The D.C. Circuit Court of Appeals lifted its stay of EPA’s Cross-State Air Pollution Rule (CSAPR) on October 23, following the April 29 Supreme Court ruling affirming portions of the rule. The stay was lifted even though the D.C. Circuit is still considering challenges to CSAPR that were not addressed in its prior ruling, or in the Supreme Court case. Because the court did not also toll the January 1, 2015 compliance deadline for the first phase of CSAPR, there is uncertainty as to whether and how soon compliance must be achieved.

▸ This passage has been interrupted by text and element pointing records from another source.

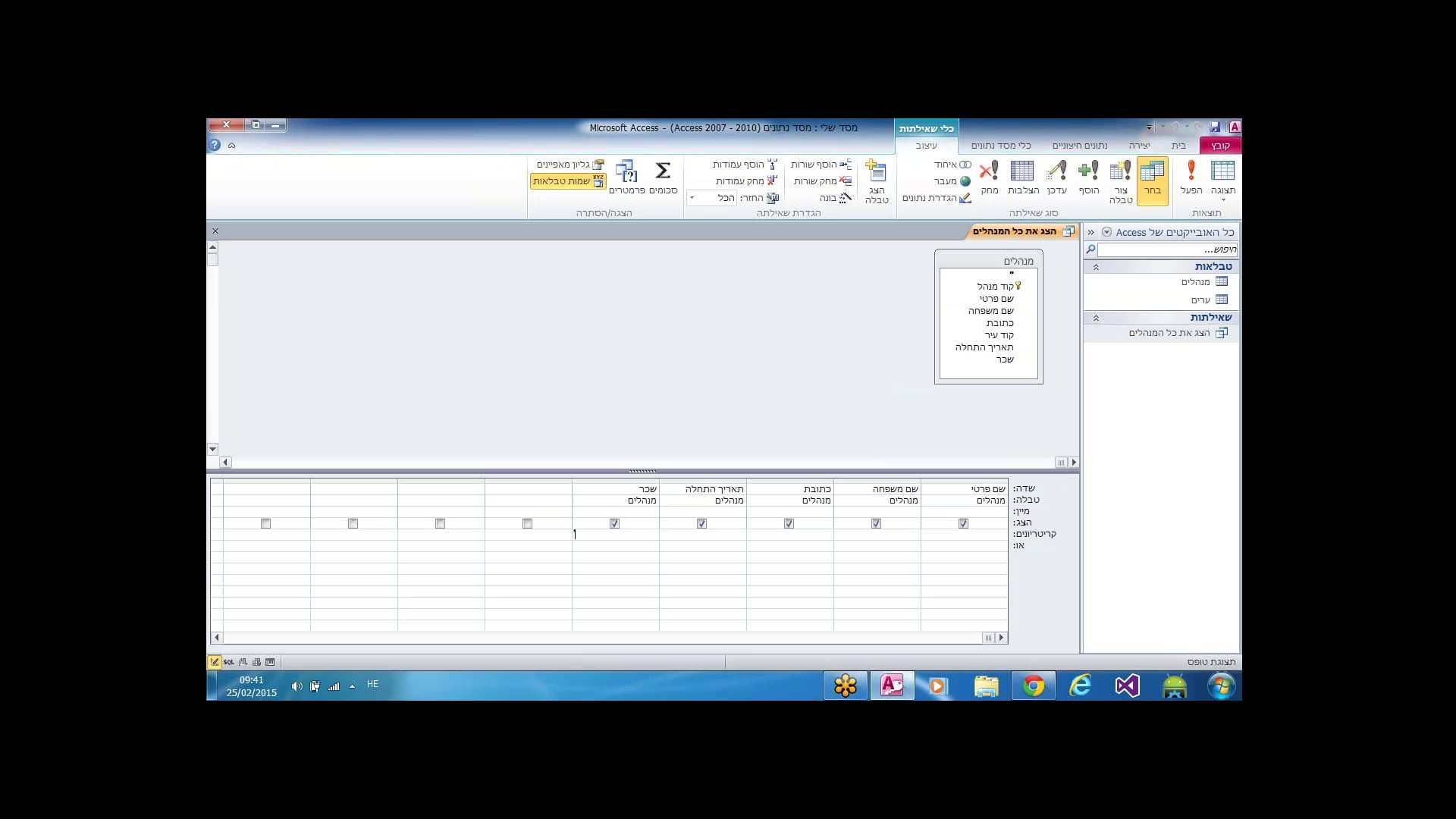The height and width of the screenshot is (819, 1456).
Task: Uncheck the הצג checkbox for כתובת column
Action: click(x=789, y=523)
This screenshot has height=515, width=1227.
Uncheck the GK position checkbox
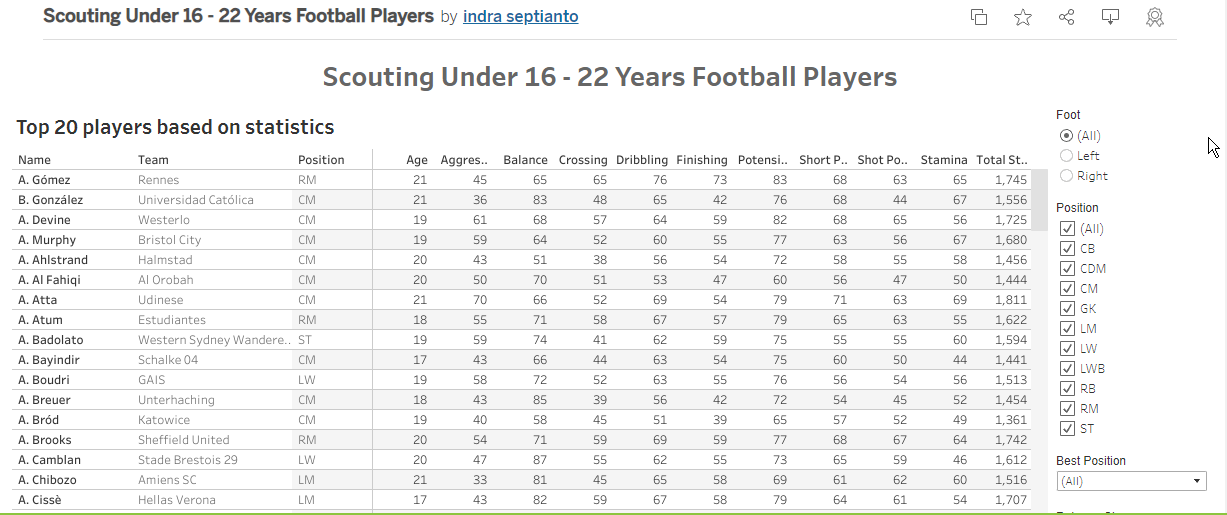tap(1067, 309)
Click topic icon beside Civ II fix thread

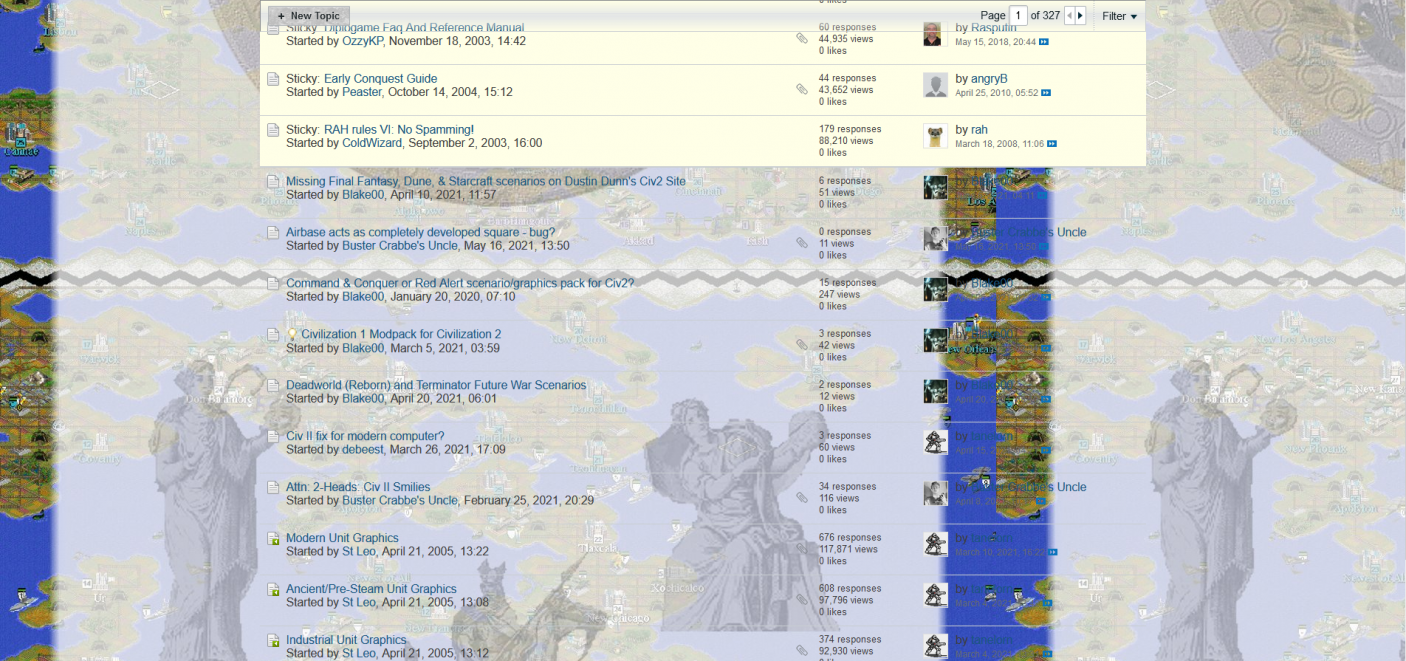pyautogui.click(x=273, y=436)
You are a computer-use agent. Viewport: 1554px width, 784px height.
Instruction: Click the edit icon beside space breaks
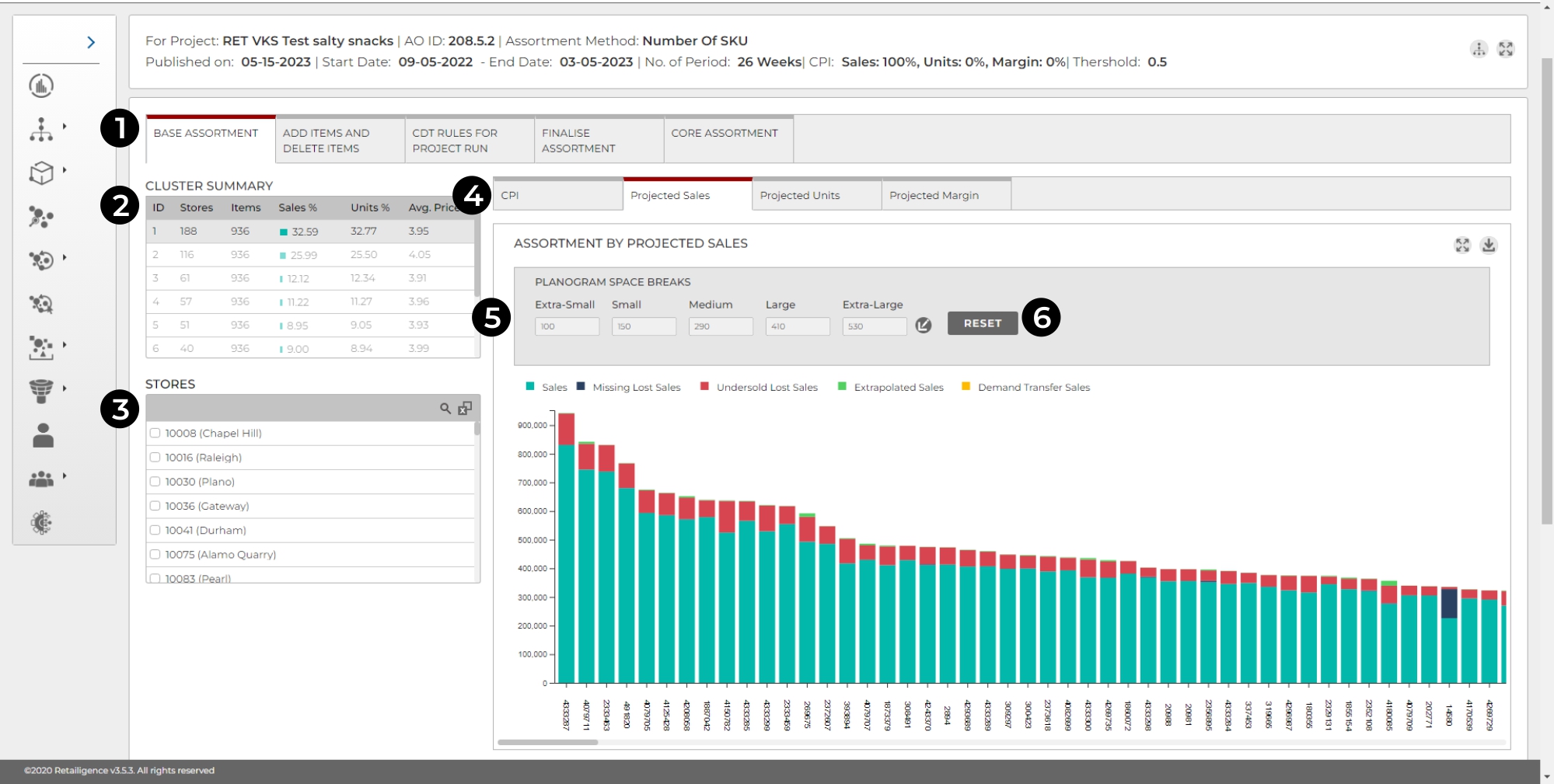[x=923, y=326]
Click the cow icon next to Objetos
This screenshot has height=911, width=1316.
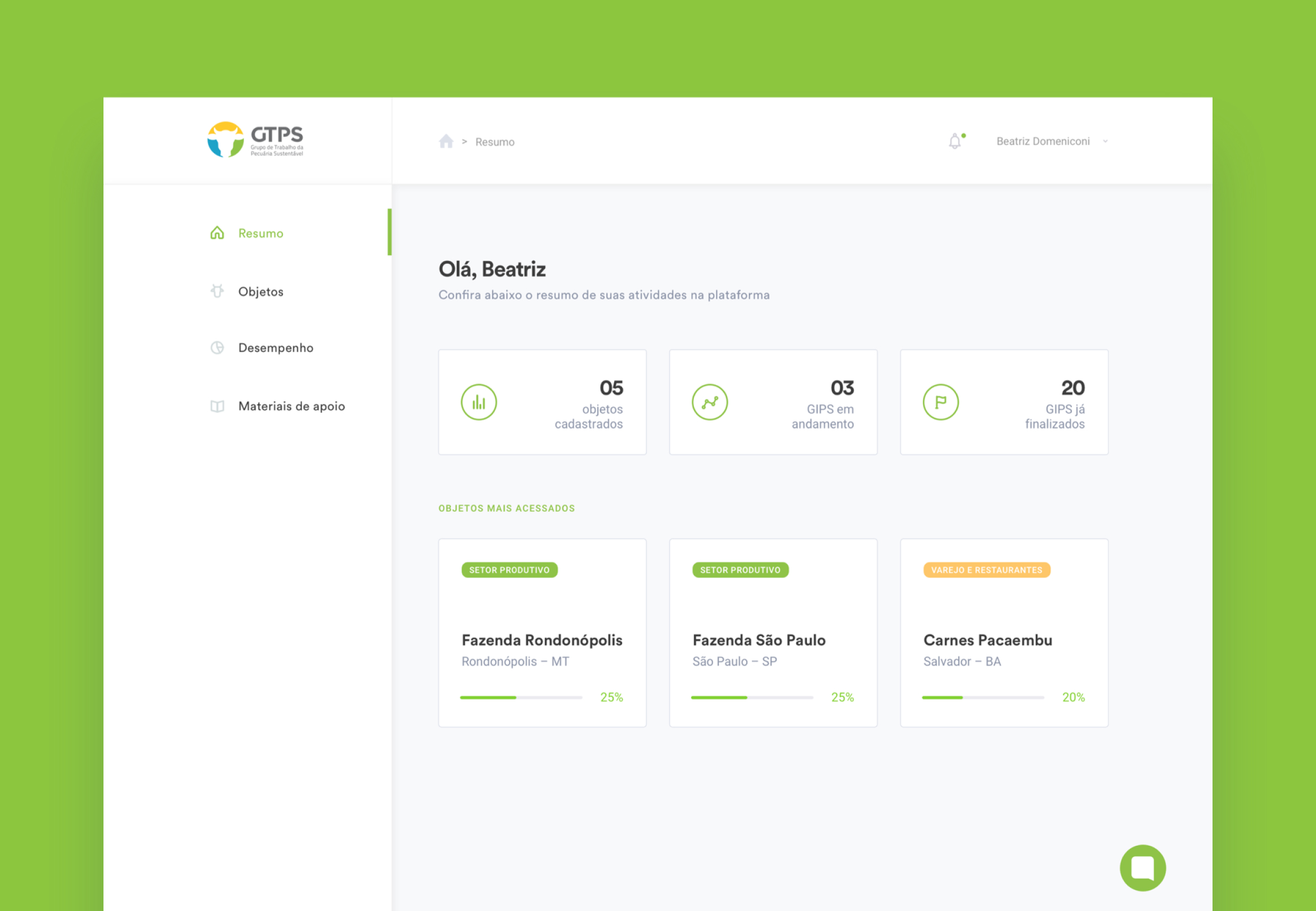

CSAPR replaced the Bush-era Clean Air Interstate Rule (CAIR), which has remained in place during the stay of CSAPR. Both rules address the interstate transport of air pollution. Initially slated to go into effect on January 1, 2012, CSAPR covers power plants in 28 states in the Eastern U.S. to curb interstate transport of ozone-forming nitrogen oxides (NOx), sulfur dioxide (SO2) and fine particulates (PM2.5). The goal was to meet the 1997 ozone national ambient air quality standard (NAAQS) of 84 ppb, and the 2006 PM2.5 NAAQS of 15 ug/m3. While the stay has been in effect, both the ozone and PM2.5 NAAQS have been lowered, to 75 ppb and 12 ug/m3, respectively. EPA must determine whether to update CSAPR or promulgate an entirely new rule to meet the more stringent NAAQS.
EPA has indicated that it considers the D.C. Circuit to have granted both aspects of its motion, and therefore to have tolled the January 1 deadline. As a result, EPA will implement CSAPR’s first phase beginning January 1 and will delay the compliance deadlines by three years. The second phase of the rule, including more stringent caps, would go into effect in January 2017.